The updated parameter obtained when the first learning is completed is used for the second learning as pre-learned dictionary data. Note that the teacher data is only required to be prepared by generating data of an area of interest, which is generated in advance using image data and sound data as inputs, and the same teacher data can be used in the first, second, and third learning operations. Further, data generated by using the pre-learned dictionary data can be set as the teacher data. Further, values of the pre-learned dictionary data can be set to initial values and be used for the second learning.

Next, the second learning will be described. FIG. 7B is a diagram useful in explaining the second learning.

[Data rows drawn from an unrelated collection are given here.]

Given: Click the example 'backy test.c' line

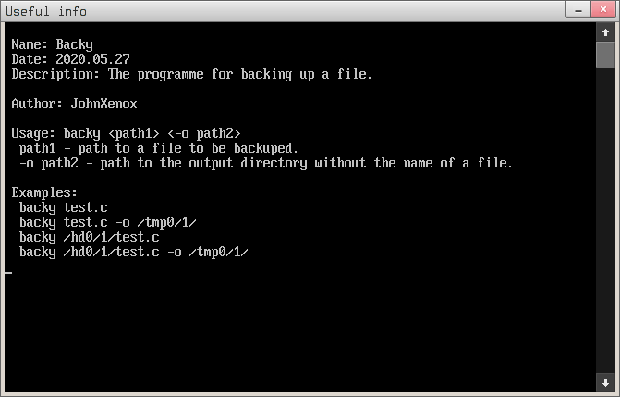Looking at the screenshot, I should pos(64,207).
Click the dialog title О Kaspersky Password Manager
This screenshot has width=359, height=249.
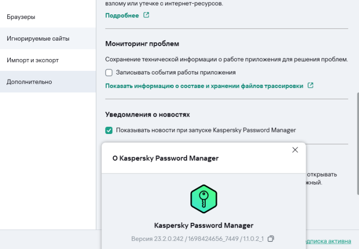click(x=165, y=158)
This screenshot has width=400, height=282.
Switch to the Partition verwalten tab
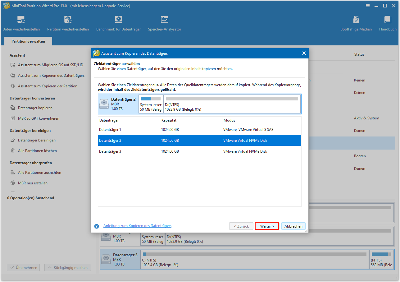(28, 41)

In the neural network processing shown in FIG. 7B, the learning is performed using a model configuration in which, with the configuration shown in FIG. 2, control is performed such that the first layer 201 and the fourth layer 221 perform respective operations but the second layer 202 and the fifth layer 222 do not perform respective operations, and in place of the outputs from the second layer 202 and the fifth layer 222, predetermined fixed values are input to the connection layer 210.

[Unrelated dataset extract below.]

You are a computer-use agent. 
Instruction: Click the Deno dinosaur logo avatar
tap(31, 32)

In the second learning, as the input data, a plurality of image data items are used. Note that as the second learning data, only proper data, such as data determined to be usable by the determination section 102, is used. The second learning is performed using the described model configuration and learning data. Note that the second learning is performed by the same method as employed in the first learning. The updated parameters obtained when the second learning is completed are used for the third learning as pre-learned dictionary data.

Next, the third learning will be described. FIG. 7C is a diagram useful in explaining the third learning.

In the neural network processing shown in FIG. 7C, the learning is performed using a model configuration in which, with the configuration shown in FIG. 2, control is performed such that the second layer 202 and the fifth layer 222 perform respective operations but the first layer 201 and the fourth layer 221 do not perform respective operations, and in place of the outputs from the first layer 201 and the fourth layer 221, predetermined fixed values are input to the connection layer 210.

In the third learning, as the input data, a plurality of sound data items are used. Note that in the third learning, only proper data, such as data determined to be usable by the determination section 102, is used. The third learning is performed with the described model configuration and learning data. Note that the third learning is performed by the same method as employed in the first learning.

Note that although in the present embodiment, the description has been given of the configuration in which the two types of input data are used, learning can be performed by a model configuration in which more than three types of data items are input and three or more processing layers associated with these data items, respectively, perform respective operations, and learning can be further performed a plurality of times.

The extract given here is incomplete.